Selected passage:

■ ■ ■ ■ ■

The pork was yummo! To use another Food Network star's word for delicious. The side dishes were traditional with a twist of lime.
Daughter bought five humongous ears of sweet corn and a head of green cabbage almost too big for my chef's knife to reach through.
First The corn:
Oldest grandson helped me shuck the corn. He is so funny. Three hours after I tried to get to taste the Barbecue sauce straight from the bottle he's still complaining that he won't like dinner, but wants to eat raw corn.
After a quick wash, I cut/broke each ear "half" and laid them in a microwave safe glass baking dish. (13 X 9 inches) I sprinkled on a bit of salt and black pepper. The Microplane made fast work of zesting a lime directly over the corn and a reamer made adding the juice of 1/2 lime easy. Roll em over a couple times. I sliced 1/4 inch slices from a cube margarine and then cut each slice in half. I carefully placed one piece of margarine on each cob section. I covered the dish with it's microwave safe lid and put the corn in the fridge for an hour or so.
While the sauce was reducing, (see Pulled Pork?) I got the corn out. In our microwave, that big baking dish requires that the turntable be turned off . I just loosened a corner of the lid and put the dish in on high for 5 minutes. Turned it around and gave it another 3 minutes.

■ ■ ■ ■ ■

Exercise brief: Quote the corn recipe from "After a quick" up to and including "hour or so.", word for word.

Material provided:
■ ■ ■ ■ ■

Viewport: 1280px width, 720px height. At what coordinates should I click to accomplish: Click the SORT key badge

■ ■ ■ ■ ■

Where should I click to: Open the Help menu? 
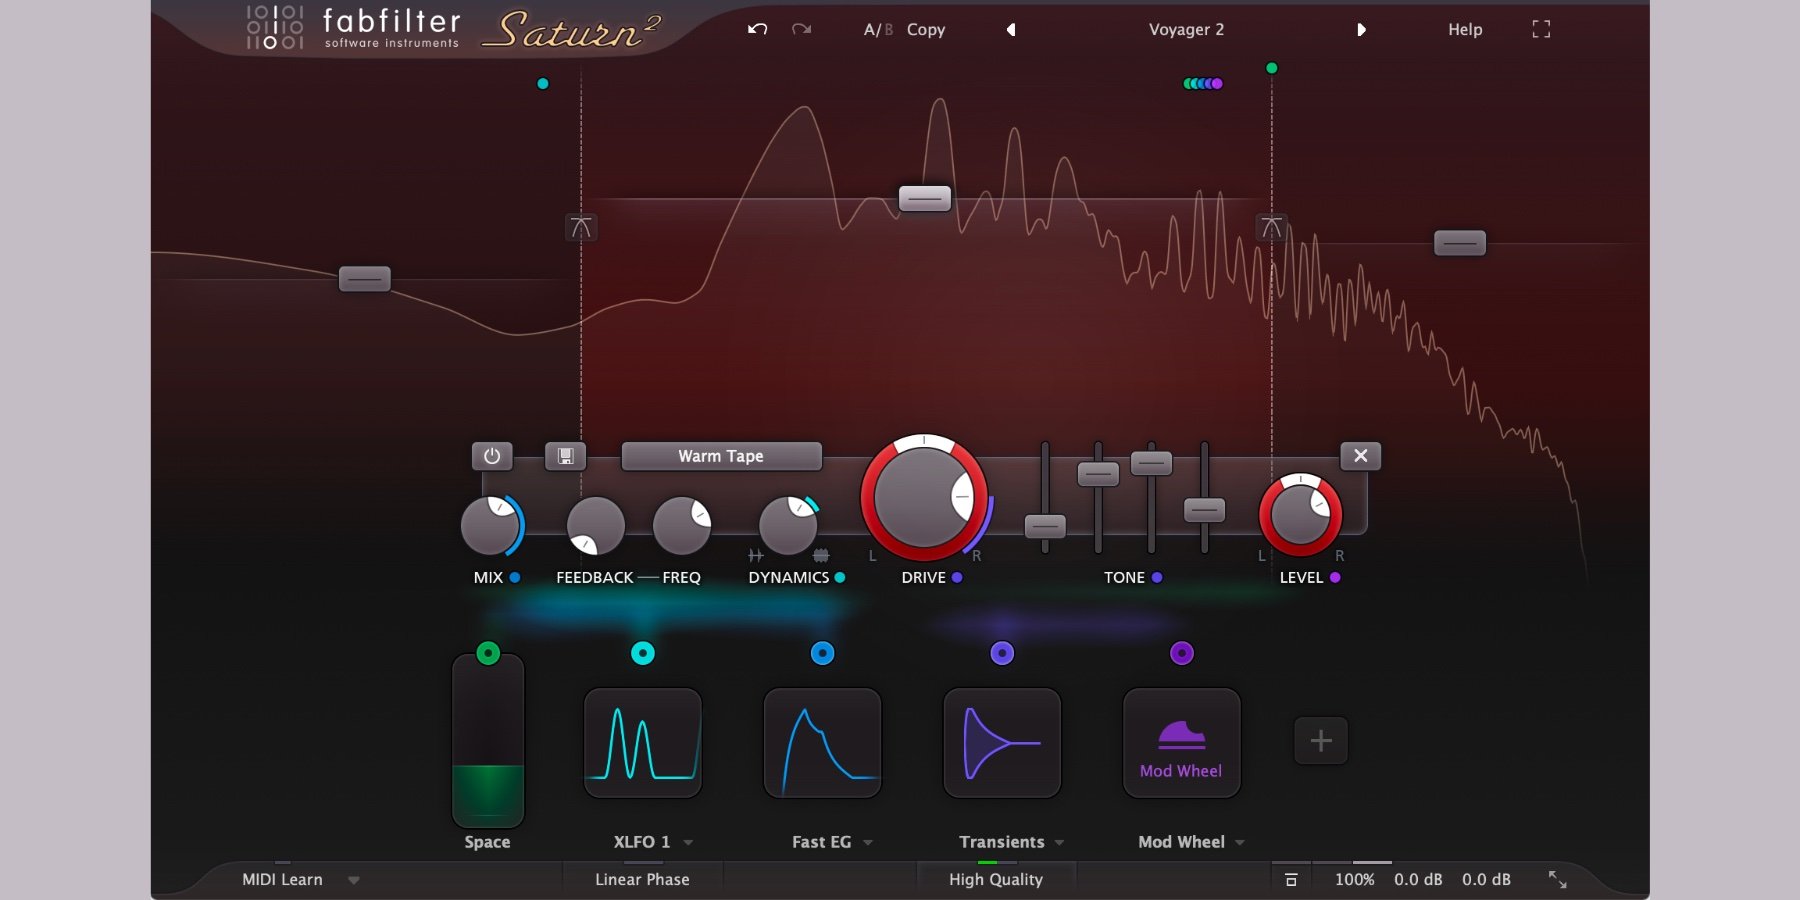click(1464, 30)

■ ■ ■ ■ ■

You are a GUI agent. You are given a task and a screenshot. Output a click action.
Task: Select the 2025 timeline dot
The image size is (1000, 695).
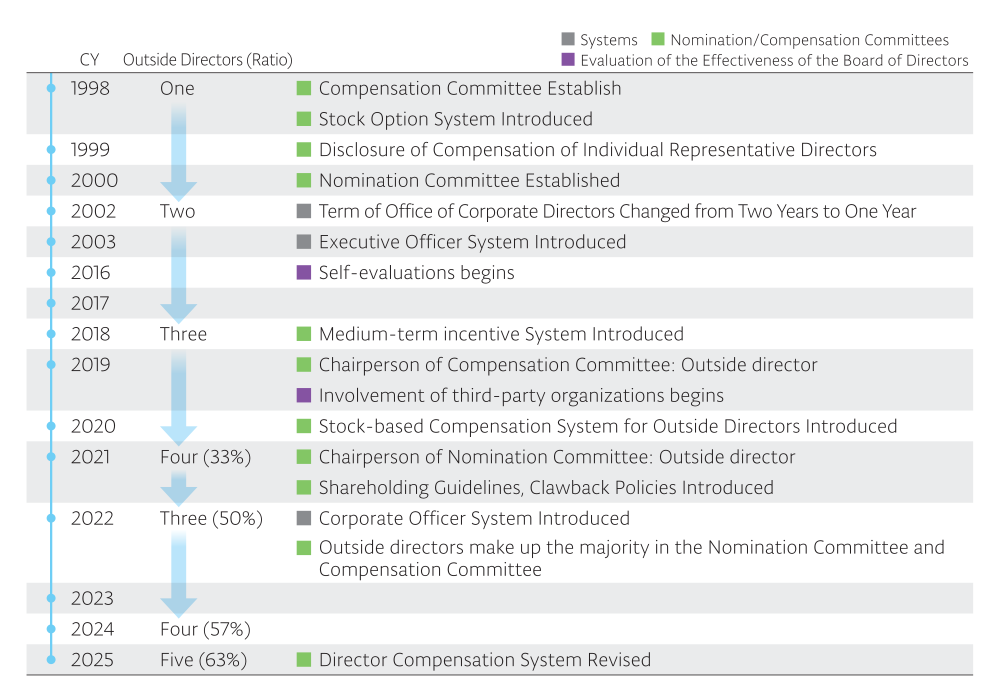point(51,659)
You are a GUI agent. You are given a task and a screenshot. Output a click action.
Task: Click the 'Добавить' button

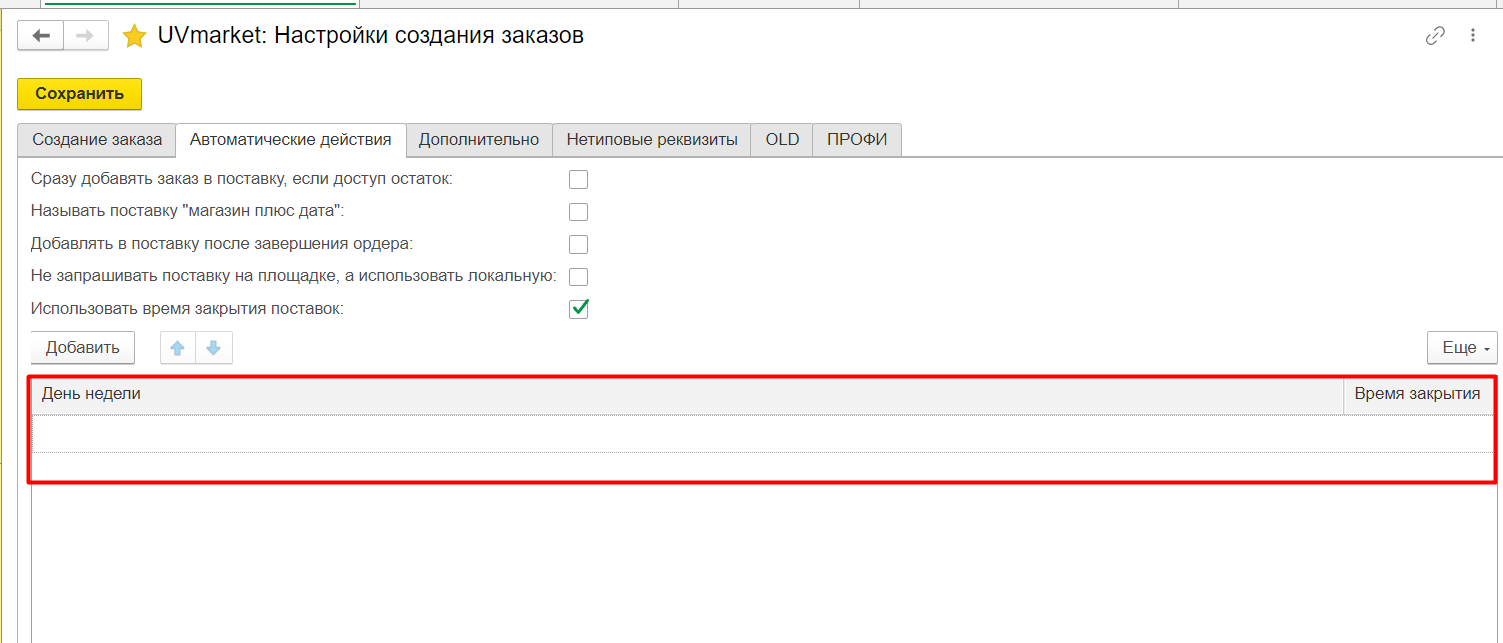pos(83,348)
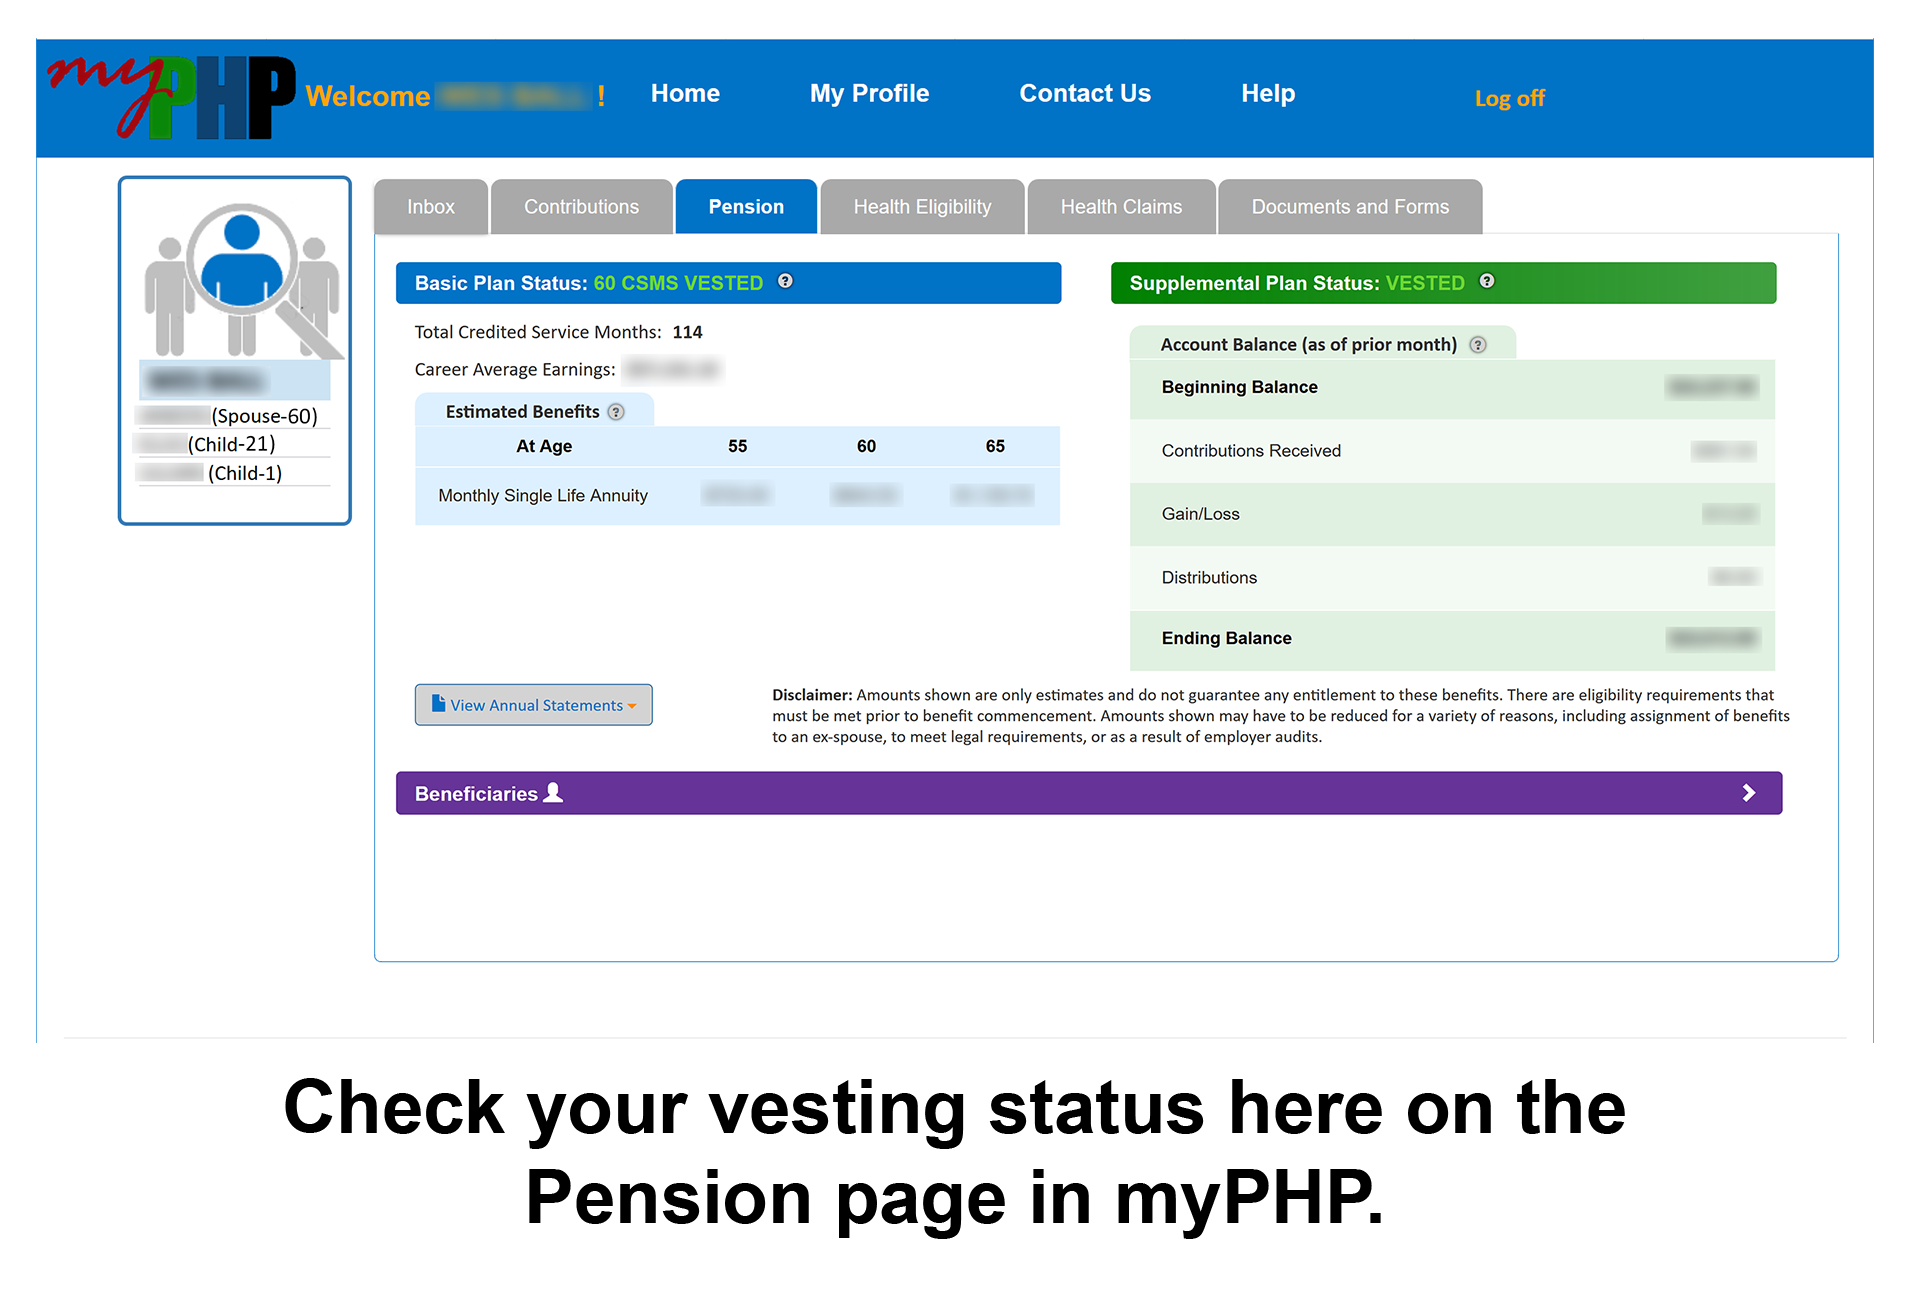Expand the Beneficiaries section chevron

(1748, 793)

■ ■ ■ ■ ■

Your solution:
After a quick wash, I cut/broke each ear "half" and laid them in a microwave safe glass baking dish. (13 X 9 inches) I sprinkled on a bit of salt and black pepper. The Microplane made fast work of zesting a lime directly over the corn and a reamer made adding the juice of 1/2 lime easy. Roll em over a couple times. I sliced 1/4 inch slices from a cube margarine and then cut each slice in half. I carefully placed one piece of margarine on each cob section. I covered the dish with it's microwave safe lid and put the corn in the fridge for an hour or so.